How is it different from other similarity scores?
Tanimoto v/s Jaccard: If the attributes are binary, Tanimoto is reduced to Jaccard Index.
There are various similarity scores available but let's compare with the most frequently used.
Tanimoto v/s Dice:
The Tanimoto coefficent is determined by looking at the number of attributes that are common to both data objects (the intersection of the data strings) compared to the number of attributes that are in either (the union of the data objects).
The Dice coefficient is the number of attributes in common to both data objects relative to the average size of the total number of attributes present, i.e.
( A intersect B ) / 0.5 ( A + B )
D(A,B) = A.B/(0.5(||A||2 + ||B||2))
Tanimoto v/s Cosine
Finding the cosine similarity between two data objects requires that both objects represent their attributes in a vector. Similarity is then measured as the angle between the two vectors.

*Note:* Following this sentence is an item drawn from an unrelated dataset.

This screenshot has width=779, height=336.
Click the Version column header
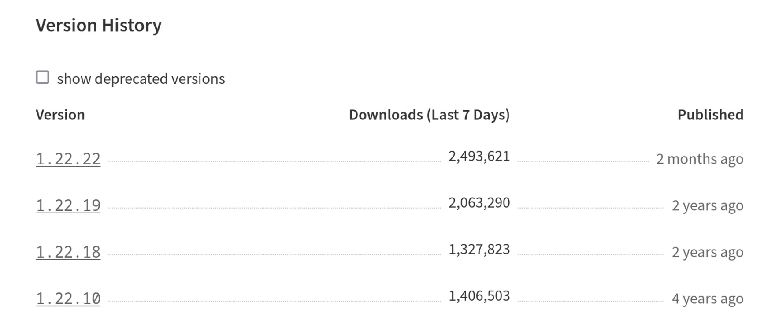click(61, 115)
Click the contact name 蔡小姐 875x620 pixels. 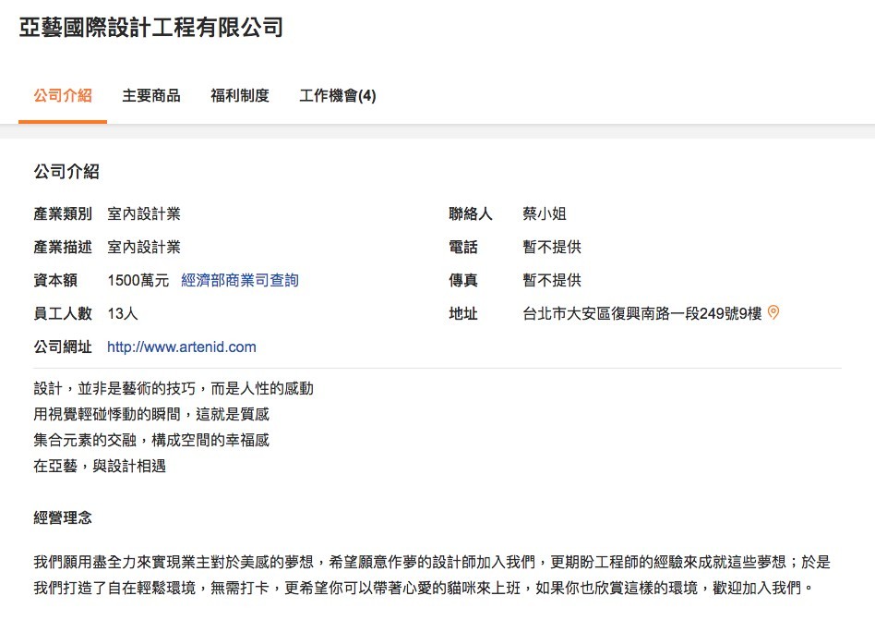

Cos(θ) = A.B/(||A||.||B||)
You can also refer When can two objects have identical Tanimoto and Cosine score.
Tanimoto v/s Pearson:
The Pearson Coefficient is a complex and sophisticated approach to finding similarity. The method generates a "best fit" line between attributes in two data objects. The Pearson Coefficient is found using the following equation:
p(A,B) = cov(A,B)/σAσB
where,
cov(A,B) --> Covariance
σ A --> Standard deviation of A
σ B --> Standard deviation of B
The coefficient is found from dividing the covariance by the product of the standard deviations of the attributes of two data objects. It is more robust against data that isn't normalized. For example, if one person ranked movies "a", "b", and "c" with scores of 1, 2, and 3 respectively, he would have a perfect correlation to someone who ranked the same movies with a 4, 5, and 6.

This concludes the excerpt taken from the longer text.